1.1 DIREITOS HUMANOS E LIMITAÇÕES A EMANCIPAÇÃO DA MULHER NAS SOCIEDADES PÓS-MODERNAS
O presente texto científico fora intitulado ‘desafios à emancipação feminina num contexto de vulnerabilidades sociais’ por se entender que se torna muito difícil discutir e defender bandeiras de segmentos específicos quando não existe uma estabilidade social em níveis que se permita o exercício das potencialidades humanas que se entendem como necessários ao desenvolvimento do humano tanto no aspecto individual como no coletivo. Como defender as terras indígenas se no Brasil existem milhares de pessoas que demandam por uma reforma agrária que se bem conduzida traria estabilidade e mais justiça sociais? Como diminuir a criminalidade organizada se no Brasil o combate ao tráfico de drogas através das legislações em vigor arregimenta mão de obra jovem e pobre num número exponencialmente maior que o encarceramento dos grandes traficantes? Como criar uma política de preservação ambiental que promova inclusão social se o próprio Estado brasileiro não consegue romper com uma lógica capitalista que além de manter a condição do Brasil como um país extrativista e agroexportador a serviço das nações desenvolvidas, degrada o ambiente natural através de uma exploração desenfreada e não razoável dos recursos naturais? Essas são indagações, dentre outras que poderiam facilmente ser formuladas, que demonstram como é difícil satisfazer demandas históricas num país extremamente desigual como o Brasil. Acesso igualitário a educação independente de classe social – que também contribuiria com a estabilidade das finanças do Estado a longo prazo -, igualdade material tributária que não encontra efetividade na legislação de regência da matéria, onde o pobre possui uma carga tributária proporcionalmente muito maior do que os seguimentos de maior poder econômico; uma distribuição de renda mais eficiente que reduza as desigualdades e que estimule a emancipação econômica do indivíduo; acesso à saúde de forma homogênea e efetiva que garanta a manutenção da vida humana por ser o bem de maior valor em nossa espécie. Temáticas essas que se efetivamente implementadas contribuiriam para a construção de uma sociedade estável e que criaria “terra fértil” para a emancipação humana.
Na presente pesquisa vem se pontuando a emancipação econômica da mulher como condição necessária para o enfrentamento generalizado da violência física e psicológica por ela sofrida. Relaciona-se ainda o aborto voluntário e a emancipação econômica e social do gênero feminino por se entender que sua autonomia para ser alcançada necessita do reconhecimento de um conjunto de direitos de caráter emancipatório que para sua fruição depende da quebra de paradigmas como patriarcalismo e classificação de raças.

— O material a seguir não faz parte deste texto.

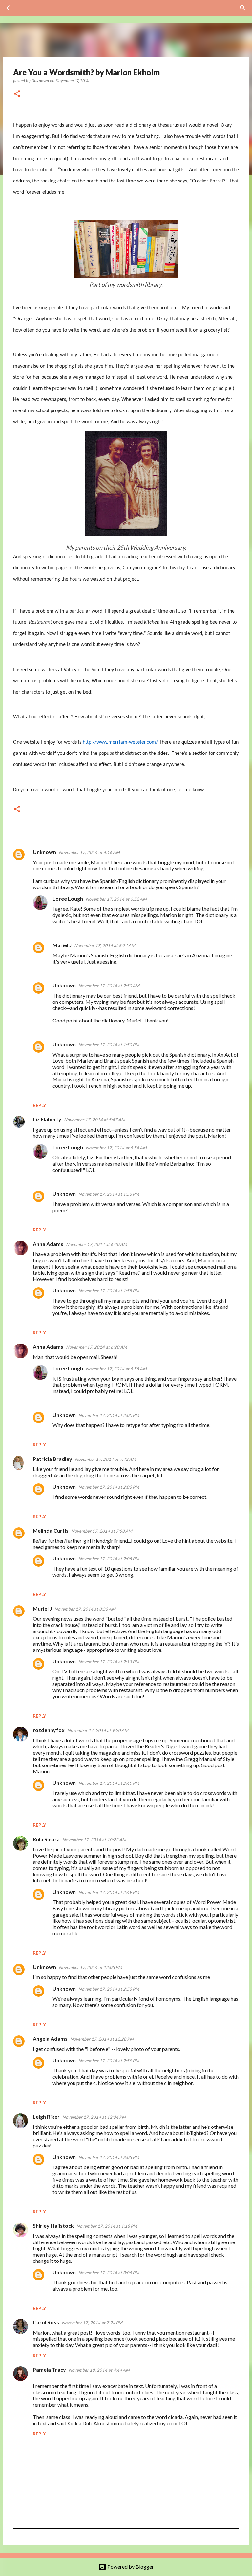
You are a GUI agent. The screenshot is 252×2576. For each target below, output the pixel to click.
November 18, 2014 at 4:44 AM (99, 2370)
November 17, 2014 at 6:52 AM (116, 899)
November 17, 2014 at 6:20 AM (96, 1244)
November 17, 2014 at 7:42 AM (105, 1459)
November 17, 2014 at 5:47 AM (94, 1119)
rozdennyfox (49, 1730)
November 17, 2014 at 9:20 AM (97, 1730)
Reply (39, 1105)
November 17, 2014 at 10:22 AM (94, 1839)
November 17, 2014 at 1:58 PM (108, 1290)
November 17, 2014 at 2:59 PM (108, 2060)
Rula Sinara (46, 1839)
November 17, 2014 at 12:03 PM (90, 1967)
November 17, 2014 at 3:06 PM (108, 2272)
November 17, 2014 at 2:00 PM (108, 1415)
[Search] (28, 8)
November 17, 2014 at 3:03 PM (108, 2157)
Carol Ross (46, 2322)
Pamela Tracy (49, 2369)
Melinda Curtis (51, 1530)
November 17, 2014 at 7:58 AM (101, 1531)
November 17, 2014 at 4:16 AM (89, 852)
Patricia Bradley (52, 1459)
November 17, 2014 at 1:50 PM (108, 1044)
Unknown (44, 852)
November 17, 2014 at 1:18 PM (106, 2226)
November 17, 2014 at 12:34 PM (94, 2117)
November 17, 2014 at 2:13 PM (108, 1661)
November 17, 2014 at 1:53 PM (108, 1194)
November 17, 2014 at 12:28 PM (102, 2039)
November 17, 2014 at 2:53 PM (108, 1989)
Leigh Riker (46, 2116)
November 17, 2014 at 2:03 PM (108, 1487)
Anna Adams (48, 1244)
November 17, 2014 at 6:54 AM (116, 1147)
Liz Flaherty (47, 1119)
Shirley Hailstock (53, 2226)
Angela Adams (50, 2038)
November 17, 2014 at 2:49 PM (108, 1892)
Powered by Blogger (130, 2567)
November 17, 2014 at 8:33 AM (85, 1609)
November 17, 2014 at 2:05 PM (108, 1558)
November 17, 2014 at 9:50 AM (108, 985)
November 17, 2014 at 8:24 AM (104, 945)
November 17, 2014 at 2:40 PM (108, 1783)
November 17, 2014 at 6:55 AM (116, 1368)
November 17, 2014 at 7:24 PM (92, 2322)
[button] (17, 94)
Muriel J (62, 945)
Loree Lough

Não obstante se considerar a emancipação socioeconômica feminina e relacioná-la a uma maior autonomia em matéria abortiva, foi a partir da teoria de justiça social de Nancy Fraser que se passou a compreender que uma maior liberdade da mulher sobre suas escolhas existenciais deve ser entendida à luz de alguns pressupostos sistematizados que apontam as possíveis causas dos entraves e/ou dificuldades a serem superados para que se chegue a tão pretendida igualdade de gênero.
É a partir da sistematização de conceitos como distribuição, reconhecimento e representatividade que se pretende situar as demandas femininas dentro desse cenário maior que é a emancipação do gênero humano.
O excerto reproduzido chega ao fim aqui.